Off to Japan, in Eliza Scidmore’s Footsteps

Diana Parsell and Miki Ebara of NHK

By the Tidal Basin in Washington with reporter Miki Ebara, in front of the first two cherry trees from Japan planted on March 27, 1912, and a 300-year-old lantern from Japan (Source: NHK TV)

A busy Saturday. I just spent five hours with a film crew from the New York bureau of Japan’s NHK television, talking about my research on Eliza Scidmore.

Miki Ebara, the chief correspondent in New York,  first contacted me a year ago,  not long after I launched this blog (previously as “A Great Blooming”). She covers disasters as part of her reporting duties and was familiar with Eliza Scidmore’s article in National Geographic on a deadly 1896 tsunami on the northeast coast of Japan.

Miki and I reconnected several weeks ago when I started planning a research trip to Japan. The trip came together quickly  when I realized I needed to be in Japan during cherry blossom season.

It was my first trip to Japan, and I worried about language difficulties and logistics. But Miki stepped in and provided wonderful guidance.

Because she shares my fascination with Scidmore, Miki decided to do a news feature on the cherry trees in Washington. It includes a segment on my research about Eliza Scidmore. The show will air on March 30, when the trees in Japan should be at peak bloom.
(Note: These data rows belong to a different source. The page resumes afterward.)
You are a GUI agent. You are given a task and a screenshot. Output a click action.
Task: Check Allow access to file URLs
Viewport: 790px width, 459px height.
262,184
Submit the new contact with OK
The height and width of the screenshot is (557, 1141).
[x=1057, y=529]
Scidmore is fairly well known in Japan because of her book Jinrikisha Days in Japan and her role in bringing cherry trees to Washington. She’s buried in Yokohama — a major reason why I need to go. There’s a plaque about her posted outside one of Yokohama’s metro stations, near the cemetery where she’s buried.

Scidmore Plaque Motomachi_Miki has been a great go-between, arranging  connections with people in Japan who may know something about Eliza.

Among other things, I plan to visit Scidmore’s gravesite and do research at the Yokohama Archives of History. The archives has records of several English-language newspapers that may offer clues to Scidmore’s comings and goings in Japan in the late 1800s and early 1900s.

It will be exciting to compare notes with other Eliza-philes and to walk in her footsteps. I’ve discovered, for example, that she and her mother had a home in Yokohama on the Bund, the main avenue overlooking the harbor.

This trip is going to be very fruitful. Thanks, Miki!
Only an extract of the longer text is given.